◆ **WHAT TO WORK ON**
Rename "Viewport" to "Display area" everywhere in the listing below, and reproduce the listing with every other part unchanged.
## Start THE INPUT
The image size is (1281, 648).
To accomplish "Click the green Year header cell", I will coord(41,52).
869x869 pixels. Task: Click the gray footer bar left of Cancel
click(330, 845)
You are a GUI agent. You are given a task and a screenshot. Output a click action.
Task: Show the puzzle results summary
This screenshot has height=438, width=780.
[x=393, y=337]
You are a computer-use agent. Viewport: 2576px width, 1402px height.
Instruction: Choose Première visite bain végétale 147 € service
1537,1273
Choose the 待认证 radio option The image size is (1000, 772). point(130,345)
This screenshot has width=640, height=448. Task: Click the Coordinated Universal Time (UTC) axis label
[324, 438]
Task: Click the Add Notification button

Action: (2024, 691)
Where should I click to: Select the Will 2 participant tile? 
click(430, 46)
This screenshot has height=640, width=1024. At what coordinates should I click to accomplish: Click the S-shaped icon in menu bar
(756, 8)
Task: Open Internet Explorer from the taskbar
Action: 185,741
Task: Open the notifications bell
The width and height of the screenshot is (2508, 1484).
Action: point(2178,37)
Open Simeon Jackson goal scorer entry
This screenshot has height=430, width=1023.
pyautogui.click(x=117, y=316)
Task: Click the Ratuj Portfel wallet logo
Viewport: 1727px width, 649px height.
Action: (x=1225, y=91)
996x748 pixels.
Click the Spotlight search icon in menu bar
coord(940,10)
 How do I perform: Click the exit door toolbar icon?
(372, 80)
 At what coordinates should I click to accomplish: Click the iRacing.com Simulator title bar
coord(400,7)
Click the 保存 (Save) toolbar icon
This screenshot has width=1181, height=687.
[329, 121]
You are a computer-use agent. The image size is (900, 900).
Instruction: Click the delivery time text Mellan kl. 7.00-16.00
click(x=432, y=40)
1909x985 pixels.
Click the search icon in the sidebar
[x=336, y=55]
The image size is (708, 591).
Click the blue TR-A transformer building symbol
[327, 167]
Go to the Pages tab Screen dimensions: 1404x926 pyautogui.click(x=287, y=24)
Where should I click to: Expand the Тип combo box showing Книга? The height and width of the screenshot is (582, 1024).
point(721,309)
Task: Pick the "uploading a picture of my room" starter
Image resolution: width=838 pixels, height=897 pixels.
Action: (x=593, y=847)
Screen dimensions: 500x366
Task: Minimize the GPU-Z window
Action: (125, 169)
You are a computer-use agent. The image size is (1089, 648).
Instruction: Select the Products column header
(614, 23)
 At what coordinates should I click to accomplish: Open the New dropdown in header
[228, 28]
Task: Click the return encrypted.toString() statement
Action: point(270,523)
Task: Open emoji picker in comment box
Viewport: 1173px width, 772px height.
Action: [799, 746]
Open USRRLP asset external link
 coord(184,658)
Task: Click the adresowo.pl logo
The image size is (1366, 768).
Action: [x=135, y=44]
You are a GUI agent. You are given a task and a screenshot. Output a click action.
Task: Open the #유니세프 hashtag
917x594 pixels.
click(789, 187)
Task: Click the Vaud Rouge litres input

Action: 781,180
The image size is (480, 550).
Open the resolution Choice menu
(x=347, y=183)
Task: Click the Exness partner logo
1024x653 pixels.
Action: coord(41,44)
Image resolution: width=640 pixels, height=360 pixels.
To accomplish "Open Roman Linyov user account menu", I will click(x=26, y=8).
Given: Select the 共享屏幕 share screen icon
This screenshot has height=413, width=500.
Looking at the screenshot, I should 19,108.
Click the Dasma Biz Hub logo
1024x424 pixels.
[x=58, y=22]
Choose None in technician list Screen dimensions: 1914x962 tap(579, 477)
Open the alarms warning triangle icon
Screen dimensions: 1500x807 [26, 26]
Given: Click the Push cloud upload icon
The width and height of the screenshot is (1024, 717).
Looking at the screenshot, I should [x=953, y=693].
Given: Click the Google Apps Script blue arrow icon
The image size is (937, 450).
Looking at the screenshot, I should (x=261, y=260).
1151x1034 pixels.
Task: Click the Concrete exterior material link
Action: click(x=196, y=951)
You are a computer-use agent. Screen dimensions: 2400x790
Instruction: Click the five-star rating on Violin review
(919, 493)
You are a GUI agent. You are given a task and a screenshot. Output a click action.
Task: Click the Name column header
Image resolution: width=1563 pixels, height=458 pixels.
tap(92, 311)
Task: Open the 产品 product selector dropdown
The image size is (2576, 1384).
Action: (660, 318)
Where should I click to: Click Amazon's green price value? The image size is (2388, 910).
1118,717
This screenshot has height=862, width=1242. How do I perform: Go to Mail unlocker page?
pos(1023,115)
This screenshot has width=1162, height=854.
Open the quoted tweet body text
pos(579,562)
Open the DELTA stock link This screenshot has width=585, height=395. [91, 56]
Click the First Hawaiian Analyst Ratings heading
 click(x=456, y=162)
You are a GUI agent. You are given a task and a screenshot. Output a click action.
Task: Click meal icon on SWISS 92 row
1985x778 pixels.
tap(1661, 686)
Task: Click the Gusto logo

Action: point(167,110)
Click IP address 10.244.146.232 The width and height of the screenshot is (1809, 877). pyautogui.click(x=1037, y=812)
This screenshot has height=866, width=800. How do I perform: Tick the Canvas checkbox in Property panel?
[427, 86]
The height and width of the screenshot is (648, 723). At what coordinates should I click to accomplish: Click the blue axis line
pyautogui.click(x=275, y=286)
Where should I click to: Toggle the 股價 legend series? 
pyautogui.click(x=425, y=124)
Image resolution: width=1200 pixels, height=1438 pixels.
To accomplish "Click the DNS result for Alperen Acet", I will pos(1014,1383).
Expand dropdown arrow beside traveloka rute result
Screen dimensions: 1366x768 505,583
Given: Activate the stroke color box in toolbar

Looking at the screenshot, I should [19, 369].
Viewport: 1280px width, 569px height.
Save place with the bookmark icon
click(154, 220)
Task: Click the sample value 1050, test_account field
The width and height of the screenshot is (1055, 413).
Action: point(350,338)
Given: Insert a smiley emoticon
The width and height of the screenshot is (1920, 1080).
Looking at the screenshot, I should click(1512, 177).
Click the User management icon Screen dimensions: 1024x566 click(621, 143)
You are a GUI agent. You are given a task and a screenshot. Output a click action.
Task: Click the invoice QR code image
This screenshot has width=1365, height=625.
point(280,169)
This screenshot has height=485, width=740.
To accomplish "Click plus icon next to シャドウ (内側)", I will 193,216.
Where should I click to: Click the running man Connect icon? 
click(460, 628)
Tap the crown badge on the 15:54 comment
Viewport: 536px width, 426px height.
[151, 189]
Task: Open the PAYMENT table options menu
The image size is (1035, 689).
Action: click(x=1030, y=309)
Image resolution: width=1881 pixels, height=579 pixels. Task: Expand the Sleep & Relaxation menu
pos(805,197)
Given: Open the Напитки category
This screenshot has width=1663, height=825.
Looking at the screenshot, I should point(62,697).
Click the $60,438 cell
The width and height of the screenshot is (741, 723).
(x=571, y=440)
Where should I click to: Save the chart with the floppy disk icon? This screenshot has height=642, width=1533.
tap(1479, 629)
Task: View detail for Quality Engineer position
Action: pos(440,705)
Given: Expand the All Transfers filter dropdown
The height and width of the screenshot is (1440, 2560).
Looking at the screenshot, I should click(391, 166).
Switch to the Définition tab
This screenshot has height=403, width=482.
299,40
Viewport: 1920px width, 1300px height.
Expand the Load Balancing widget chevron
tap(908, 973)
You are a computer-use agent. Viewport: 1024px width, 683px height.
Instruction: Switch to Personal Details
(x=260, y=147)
## End THE INPUT
◆ **TASK RESULT**
The image size is (1281, 648).
To accomplish "Click the green Year header cell", I will coord(41,52).
869x869 pixels. Task: Click the gray footer bar left of Cancel
click(330, 845)
You are a GUI agent. You are given a task and a screenshot. Output a click action.
Task: Show the puzzle results summary
This screenshot has height=438, width=780.
[x=393, y=337]
You are a computer-use agent. Display area: 2576px width, 1402px height.
Instruction: Choose Première visite bain végétale 147 € service
1537,1273
Choose the 待认证 radio option The image size is (1000, 772). point(130,345)
This screenshot has width=640, height=448. Task: Click the Coordinated Universal Time (UTC) axis label
[324, 438]
Task: Click the Add Notification button

Action: (2024, 691)
Where should I click to: Select the Will 2 participant tile? 
click(430, 46)
This screenshot has height=640, width=1024. At what coordinates should I click to accomplish: Click the S-shaped icon in menu bar
(756, 8)
Task: Open Internet Explorer from the taskbar
Action: 185,741
Task: Open the notifications bell
The width and height of the screenshot is (2508, 1484).
Action: point(2178,37)
Open Simeon Jackson goal scorer entry
This screenshot has height=430, width=1023.
pyautogui.click(x=117, y=316)
Task: Click the Ratuj Portfel wallet logo
Display area: 1727px width, 649px height.
Action: (x=1225, y=91)
996x748 pixels.
Click the Spotlight search icon in menu bar
coord(940,10)
 How do I perform: Click the exit door toolbar icon?
(372, 80)
 At what coordinates should I click to accomplish: Click the iRacing.com Simulator title bar
coord(400,7)
Click the 保存 (Save) toolbar icon
This screenshot has width=1181, height=687.
[329, 121]
You are a computer-use agent. The image size is (900, 900).
Instruction: Click the delivery time text Mellan kl. 7.00-16.00
click(x=432, y=40)
1909x985 pixels.
Click the search icon in the sidebar
[x=336, y=55]
The image size is (708, 591).
Click the blue TR-A transformer building symbol
[327, 167]
Go to the Pages tab Screen dimensions: 1404x926 pyautogui.click(x=287, y=24)
Where should I click to: Expand the Тип combo box showing Книга? The height and width of the screenshot is (582, 1024).
point(721,309)
Task: Pick the "uploading a picture of my room" starter
Image resolution: width=838 pixels, height=897 pixels.
Action: (x=593, y=847)
Screen dimensions: 500x366
Task: Minimize the GPU-Z window
Action: (125, 169)
You are a computer-use agent. The image size is (1089, 648).
Instruction: Select the Products column header
(614, 23)
 At what coordinates should I click to accomplish: Open the New dropdown in header
[228, 28]
Task: Click the return encrypted.toString() statement
Action: point(270,523)
Task: Open emoji picker in comment box
Display area: 1173px width, 772px height.
Action: [799, 746]
Open USRRLP asset external link
 coord(184,658)
Task: Click the adresowo.pl logo
The image size is (1366, 768).
Action: [x=135, y=44]
You are a GUI agent. You are given a task and a screenshot. Output a click action.
Task: Open the #유니세프 hashtag
917x594 pixels.
click(789, 187)
Task: Click the Vaud Rouge litres input

Action: 781,180
The image size is (480, 550).
Open the resolution Choice menu
(x=347, y=183)
Task: Click the Exness partner logo
1024x653 pixels.
Action: coord(41,44)
Image resolution: width=640 pixels, height=360 pixels.
To accomplish "Open Roman Linyov user account menu", I will click(x=26, y=8).
Given: Select the 共享屏幕 share screen icon
This screenshot has height=413, width=500.
Looking at the screenshot, I should 19,108.
Click the Dasma Biz Hub logo
1024x424 pixels.
[x=58, y=22]
Choose None in technician list Screen dimensions: 1914x962 tap(579, 477)
Open the alarms warning triangle icon
Screen dimensions: 1500x807 [26, 26]
Given: Click the Push cloud upload icon
The width and height of the screenshot is (1024, 717).
Looking at the screenshot, I should [x=953, y=693].
Given: Click the Google Apps Script blue arrow icon
The image size is (937, 450).
Looking at the screenshot, I should (x=261, y=260).
1151x1034 pixels.
Task: Click the Concrete exterior material link
Action: click(x=196, y=951)
You are a computer-use agent. Screen dimensions: 2400x790
Instruction: Click the five-star rating on Violin review
(919, 493)
You are a GUI agent. You are given a task and a screenshot. Output a click action.
Task: Click the Name column header
Image resolution: width=1563 pixels, height=458 pixels.
tap(92, 311)
Task: Open the 产品 product selector dropdown
The image size is (2576, 1384).
Action: (660, 318)
Where should I click to: Click Amazon's green price value? The image size is (2388, 910).
1118,717
This screenshot has height=862, width=1242. How do I perform: Go to Mail unlocker page?
pos(1023,115)
This screenshot has width=1162, height=854.
Open the quoted tweet body text
pos(579,562)
Open the DELTA stock link This screenshot has width=585, height=395. [91, 56]
Click the First Hawaiian Analyst Ratings heading
 click(x=456, y=162)
You are a GUI agent. You are given a task and a screenshot. Output a click action.
Task: Click meal icon on SWISS 92 row
1985x778 pixels.
tap(1661, 686)
Task: Click the Gusto logo

Action: point(167,110)
Click IP address 10.244.146.232 The width and height of the screenshot is (1809, 877). pyautogui.click(x=1037, y=812)
This screenshot has height=866, width=800. How do I perform: Tick the Canvas checkbox in Property panel?
[427, 86]
The height and width of the screenshot is (648, 723). At what coordinates should I click to accomplish: Click the blue axis line
pyautogui.click(x=275, y=286)
Where should I click to: Toggle the 股價 legend series? 
pyautogui.click(x=425, y=124)
Image resolution: width=1200 pixels, height=1438 pixels.
To accomplish "Click the DNS result for Alperen Acet", I will pos(1014,1383).
Expand dropdown arrow beside traveloka rute result
Screen dimensions: 1366x768 505,583
Given: Activate the stroke color box in toolbar

Looking at the screenshot, I should [19, 369].
Display area: 1280px width, 569px height.
Save place with the bookmark icon
click(154, 220)
Task: Click the sample value 1050, test_account field
The width and height of the screenshot is (1055, 413).
Action: point(350,338)
Given: Insert a smiley emoticon
The width and height of the screenshot is (1920, 1080).
Looking at the screenshot, I should click(1512, 177).
Click the User management icon Screen dimensions: 1024x566 click(621, 143)
You are a GUI agent. You are given a task and a screenshot. Output a click action.
Task: Click the invoice QR code image
This screenshot has width=1365, height=625.
point(280,169)
This screenshot has height=485, width=740.
To accomplish "Click plus icon next to シャドウ (内側)", I will 193,216.
Where should I click to: Click the running man Connect icon? 
click(460, 628)
Tap the crown badge on the 15:54 comment
Display area: 536px width, 426px height.
[151, 189]
Task: Open the PAYMENT table options menu
The image size is (1035, 689).
Action: click(x=1030, y=309)
Image resolution: width=1881 pixels, height=579 pixels. Task: Expand the Sleep & Relaxation menu
pos(805,197)
Given: Open the Напитки category
This screenshot has width=1663, height=825.
Looking at the screenshot, I should point(62,697).
Click the $60,438 cell
The width and height of the screenshot is (741, 723).
(x=571, y=440)
Where should I click to: Save the chart with the floppy disk icon? This screenshot has height=642, width=1533.
tap(1479, 629)
Task: View detail for Quality Engineer position
Action: pos(440,705)
Given: Expand the All Transfers filter dropdown
The height and width of the screenshot is (1440, 2560).
Looking at the screenshot, I should click(391, 166).
Switch to the Définition tab
This screenshot has height=403, width=482.
299,40
Display area: 1920px width, 1300px height.
Expand the Load Balancing widget chevron
tap(908, 973)
You are a computer-use agent. Display area: 1024px width, 683px height.
Instruction: Switch to Personal Details
(x=260, y=147)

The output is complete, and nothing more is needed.